36 – Développer les monnaies complémentaires locales

Lorsque les acteurs développent leurs propres structures de financement et ré-irriguent leur économie avec de nouvelles monnaies, les choses changent. Le monde de la nouvelle économie est peu irrigué monétairement. Les investissements font défaut, la confiance des banques également. Plus de 5000 monnaies complémentaires ont ainsi vu le jour ces dernières décennies. Elles peuvent prendre l’aspect:

– de monnaies citoyennes d’échange de temps, de services et de biens,

– de monnaies structurées avec les collectivités territoriales qui favorisent les échanges commerciaux locaux entre entreprises, entre entreprises et citoyens, entre citoyens ou entre collectivités et citoyens

– de monnaies inter-entreprises qui ouvrent des places de marché où elles se font crédit mutuel au sein de cette place de marché (communément appelé “barter”, ce qui est un faux ami puisque il ne s’agit pas de troc mais bien d’un échange multi-acteurs soutenu par une infrastructure monétaire complémentaire) : les entreprises y trouvent le moyen de transformer leurs actifs inutilisés en trésorerie valorisable dans le barter auquel elles adhèrent. Leurs échanges sont déclarés et soumis à la TVA comme n‘importe quel échange économique, mais ils se font hors euros.
Dans son rapport consacré à la question, le PIPAME (Pôle interministériel de prospective et d’anticipation des mutations économiques) évaluait à 10 % l’augmentation du chiffre d’affaire ainsi généré par l’adhésion à une telle plateforme d’échange.

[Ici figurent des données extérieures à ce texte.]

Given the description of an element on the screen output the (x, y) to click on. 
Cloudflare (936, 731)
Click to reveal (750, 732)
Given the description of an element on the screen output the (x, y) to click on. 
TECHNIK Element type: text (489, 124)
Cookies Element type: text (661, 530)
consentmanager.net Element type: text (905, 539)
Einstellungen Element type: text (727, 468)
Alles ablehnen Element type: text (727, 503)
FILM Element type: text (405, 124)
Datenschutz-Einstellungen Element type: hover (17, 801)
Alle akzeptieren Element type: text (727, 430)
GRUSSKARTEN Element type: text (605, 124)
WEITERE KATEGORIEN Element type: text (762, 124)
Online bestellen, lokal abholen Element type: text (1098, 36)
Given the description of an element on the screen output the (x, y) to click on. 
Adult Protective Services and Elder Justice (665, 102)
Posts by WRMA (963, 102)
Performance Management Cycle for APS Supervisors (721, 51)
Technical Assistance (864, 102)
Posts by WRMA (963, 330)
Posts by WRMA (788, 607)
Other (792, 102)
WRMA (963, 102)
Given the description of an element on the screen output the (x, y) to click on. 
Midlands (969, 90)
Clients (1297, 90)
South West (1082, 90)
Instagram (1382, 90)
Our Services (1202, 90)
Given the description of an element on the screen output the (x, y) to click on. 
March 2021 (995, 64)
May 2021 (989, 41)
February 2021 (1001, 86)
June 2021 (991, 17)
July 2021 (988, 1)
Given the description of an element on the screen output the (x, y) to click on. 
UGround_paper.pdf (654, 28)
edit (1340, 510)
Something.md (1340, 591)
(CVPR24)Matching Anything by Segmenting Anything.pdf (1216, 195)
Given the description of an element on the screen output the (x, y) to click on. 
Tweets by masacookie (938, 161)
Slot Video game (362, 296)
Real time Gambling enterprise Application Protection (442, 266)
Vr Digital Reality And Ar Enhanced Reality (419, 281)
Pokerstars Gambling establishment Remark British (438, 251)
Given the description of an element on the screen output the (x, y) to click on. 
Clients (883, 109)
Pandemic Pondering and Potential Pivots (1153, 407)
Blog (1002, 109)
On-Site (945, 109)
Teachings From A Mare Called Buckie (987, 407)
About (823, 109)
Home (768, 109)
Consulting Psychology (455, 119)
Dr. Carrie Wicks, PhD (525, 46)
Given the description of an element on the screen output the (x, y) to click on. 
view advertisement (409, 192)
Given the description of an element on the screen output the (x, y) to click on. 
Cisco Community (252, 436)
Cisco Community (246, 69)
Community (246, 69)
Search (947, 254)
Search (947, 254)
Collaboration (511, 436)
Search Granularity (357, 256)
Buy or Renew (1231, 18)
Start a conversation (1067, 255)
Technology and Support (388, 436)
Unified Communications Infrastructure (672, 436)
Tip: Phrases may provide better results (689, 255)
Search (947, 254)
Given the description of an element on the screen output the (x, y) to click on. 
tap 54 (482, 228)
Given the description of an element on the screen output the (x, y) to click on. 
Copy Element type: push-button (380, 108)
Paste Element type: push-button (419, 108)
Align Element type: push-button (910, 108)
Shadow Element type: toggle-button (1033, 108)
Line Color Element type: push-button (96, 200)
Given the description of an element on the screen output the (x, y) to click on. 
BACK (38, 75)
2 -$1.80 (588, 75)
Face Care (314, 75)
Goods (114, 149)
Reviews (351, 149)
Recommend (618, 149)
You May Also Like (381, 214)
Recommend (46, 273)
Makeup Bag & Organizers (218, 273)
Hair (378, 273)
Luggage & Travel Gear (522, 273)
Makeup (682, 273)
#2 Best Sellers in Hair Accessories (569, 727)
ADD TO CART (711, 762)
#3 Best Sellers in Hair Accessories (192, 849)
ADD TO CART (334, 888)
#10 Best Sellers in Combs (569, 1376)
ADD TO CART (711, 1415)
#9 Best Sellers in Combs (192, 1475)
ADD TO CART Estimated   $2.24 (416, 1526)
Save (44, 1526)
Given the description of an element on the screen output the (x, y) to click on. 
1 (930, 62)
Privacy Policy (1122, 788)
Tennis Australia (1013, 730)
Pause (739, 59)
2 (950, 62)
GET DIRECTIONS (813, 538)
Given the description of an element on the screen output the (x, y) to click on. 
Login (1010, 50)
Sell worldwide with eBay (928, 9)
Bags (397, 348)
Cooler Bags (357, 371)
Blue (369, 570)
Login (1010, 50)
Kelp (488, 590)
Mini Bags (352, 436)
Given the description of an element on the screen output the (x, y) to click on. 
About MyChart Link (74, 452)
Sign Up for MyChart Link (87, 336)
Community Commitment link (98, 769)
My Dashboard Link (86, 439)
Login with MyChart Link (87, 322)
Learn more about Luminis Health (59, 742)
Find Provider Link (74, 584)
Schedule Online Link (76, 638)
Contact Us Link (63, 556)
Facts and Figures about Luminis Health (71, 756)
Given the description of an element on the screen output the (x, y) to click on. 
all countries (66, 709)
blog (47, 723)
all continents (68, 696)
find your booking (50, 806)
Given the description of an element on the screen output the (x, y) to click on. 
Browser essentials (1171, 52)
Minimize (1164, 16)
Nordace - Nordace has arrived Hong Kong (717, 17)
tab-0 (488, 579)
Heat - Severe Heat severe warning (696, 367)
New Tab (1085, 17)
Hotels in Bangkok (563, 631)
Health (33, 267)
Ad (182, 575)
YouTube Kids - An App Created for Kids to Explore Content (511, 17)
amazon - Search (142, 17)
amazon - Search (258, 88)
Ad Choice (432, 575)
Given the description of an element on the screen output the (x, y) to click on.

Outre leur valeur économique, ces monnaies apportent des plus-values sociales et de développement territorial lorsqu’elles sont locales. Elles peuvent et doivent jouer un rôle croissant dans le Nouveau Monde. Enfin peut-être et surtout enfin, ces monnaies sont un formidable instrument de sécurisation des territoires en cas de crise financière grave. Elles permettent en effet aux échanges de se poursuivre, dans l’hypothèse d’un Krach ou même moindrement d’un blocage du système financier comme on a pu le connaître en 2008.